True democratic values must always be defended
Updated: 2019-11-13 07:18
The protesters say they are against tyranny. Sad to say, they are turning their movement into a tyranny, which is a regime without effective checks against its powers. They appear to be above the law, as they vandalize, hurt people and block roads as they please. Their violence is now threatening the fairness of the District Council elections.
In an interview with a German international broadcaster Deutsche Welle, Joey Siu, a young activist that often speaks for a number of student unions, said the government “forced them to” use violent methods to fight for democracy, which, she said, Beijing had promised. The government “forced them to violence” because the government did not accede to their demands. The host cited the British foreign secretary who said “the violence of a hardcore minority cannot be condoned.” Siu responded and said that even though peace is preferred, the protesters have no choice because the government did not respond to their demands. She claimed the government had broken the law in the first place.
What is the law that the government had broken in the first place? Disqualifying to-be-sworn-in legislators-elect because they failed to make the oath to serve the SAR, to uphold the Basic Law and to pledge allegiance to the HKSAR of the People’s Republic of China is not breaking the law. A Hong Kong court had ruled that disqualification was in compliance with the Oaths and Declarations Ordinance. Since it is stated in the Oaths and Declarations Ordinance that “Any person who declines or neglects to take an oath duly requested which he is required to take by this part, shall (a) if he has already entered on his office, vacate it, and (b) if he has not entered on his office, be disqualified from entering on it, the outcome of failing to take the oath is unequivocal under the terms of the ordinance.
The claim that the government had broken the law in the first place is clearly the result of “taking the law into the protesters’ hands”. Taking the law onto one’s hands is against the rule of law.

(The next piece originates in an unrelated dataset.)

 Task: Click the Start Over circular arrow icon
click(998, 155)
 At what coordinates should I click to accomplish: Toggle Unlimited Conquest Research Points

There is another complaint that the protesters often make, which is that Beijing had not kept its promise of allowing universal suffrage in Hong Kong to elect the chief executive and legislators. The fact is that, back in 2015, the government had offered an opportunity for a general election of the chief executive of the SAR, but this was rejected. Under the plan, anyone who wants to run for election needs to get a nomination from only 10 percent of members of the Nominating Committee. Once admitted to the race, potential candidates could participate in policy debates publicly. But to be formally admitted as a candidate to stand for election, he or she must gain approval by 50 percent of the Nominating Committee members. This is in accordance with the ruling of the National People’s Congress Standing Committee on Aug 31, 2014.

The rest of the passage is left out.